Published in Products

ProQR Therapeutics and Laboratoires Théa announce agreement for Théa to acquire ProQR's sepofarsen and ultevursen

ProQR Therapeutics N.V. and Laboratoires Théa announced an agreement in which ProQR will divest its late stage ophthalmic assets, sepofarsen and ultevursen, to Théa.

Under the terms of the agreement, ProQR will receive an initial payment of €12.5M and will also be eligible for up to €135M in further development, regulatory, and commercial payments, as well as additional earn outs up to high teens percentage based on commercial sales in the US and EU.

“Théa’s proven expertise in the research, development, and commercialization of eye care products makes them the ideal company to continue the development of sepofarsen and ultevursen for patients with rare genetic eye diseases,” said Daniel A. de Boer, founder and CEO of ProQR. “We look forward to continuing to advance our Axiomer RNA editing platform, with an initial focus on targets for cholestatic and cardiovascular diseases, as we seek to develop a new class of therapies for patients with high unmet need.”

“For nearly 30 years, Théa has been committed to bringing the most modern and diverse range of innovative ophthalmic products to the market for the benefits of eye care practitioners and patients. We are very excited to continue the development of sepofarsen and ultevursen for patients,” said Jean-Frédéric Chibret, president of the Théa group. “These two programs can deliver hope for patients suffering from retinal diseases that lead to blindness. We look forward to returning these assets into the clinic.”

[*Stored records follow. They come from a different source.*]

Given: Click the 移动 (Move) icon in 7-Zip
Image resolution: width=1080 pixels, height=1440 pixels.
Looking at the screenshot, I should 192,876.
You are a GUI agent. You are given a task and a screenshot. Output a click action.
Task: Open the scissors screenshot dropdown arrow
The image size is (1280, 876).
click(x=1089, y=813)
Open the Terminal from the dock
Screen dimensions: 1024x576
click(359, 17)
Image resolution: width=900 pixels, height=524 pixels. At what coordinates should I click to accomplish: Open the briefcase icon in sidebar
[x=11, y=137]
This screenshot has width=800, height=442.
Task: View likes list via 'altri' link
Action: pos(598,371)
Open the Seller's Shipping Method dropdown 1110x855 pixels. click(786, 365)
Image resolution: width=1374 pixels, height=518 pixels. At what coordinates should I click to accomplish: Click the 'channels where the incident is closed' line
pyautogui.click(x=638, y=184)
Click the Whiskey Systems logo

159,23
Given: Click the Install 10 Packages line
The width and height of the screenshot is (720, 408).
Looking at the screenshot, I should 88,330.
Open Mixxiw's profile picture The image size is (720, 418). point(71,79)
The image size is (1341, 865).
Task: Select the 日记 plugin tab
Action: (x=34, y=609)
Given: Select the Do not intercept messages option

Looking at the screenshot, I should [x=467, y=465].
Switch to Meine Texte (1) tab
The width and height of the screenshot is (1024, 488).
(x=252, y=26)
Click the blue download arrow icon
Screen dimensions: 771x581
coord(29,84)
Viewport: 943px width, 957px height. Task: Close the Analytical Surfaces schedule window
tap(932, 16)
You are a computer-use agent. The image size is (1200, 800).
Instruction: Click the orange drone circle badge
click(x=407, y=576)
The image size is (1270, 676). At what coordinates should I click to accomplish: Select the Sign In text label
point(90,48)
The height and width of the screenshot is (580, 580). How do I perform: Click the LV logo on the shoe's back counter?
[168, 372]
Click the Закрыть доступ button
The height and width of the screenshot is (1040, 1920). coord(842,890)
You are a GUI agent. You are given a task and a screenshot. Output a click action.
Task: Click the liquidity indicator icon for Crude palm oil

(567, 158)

Within Théa, a fully dedicated team specializing in inherited retinal disorders and a new organization are currently being set up to manage these two projects.

More information on the next steps for these programs will be available in the coming weeks from Théa.

ProQR’s financial advisor is Lazard, with Allen & Overy acting as legal advisor. Théa’s legal advisor is Dentons. The transaction is expected to close in the third quarter of 2023, subject to the satisfaction of certain closing conditions.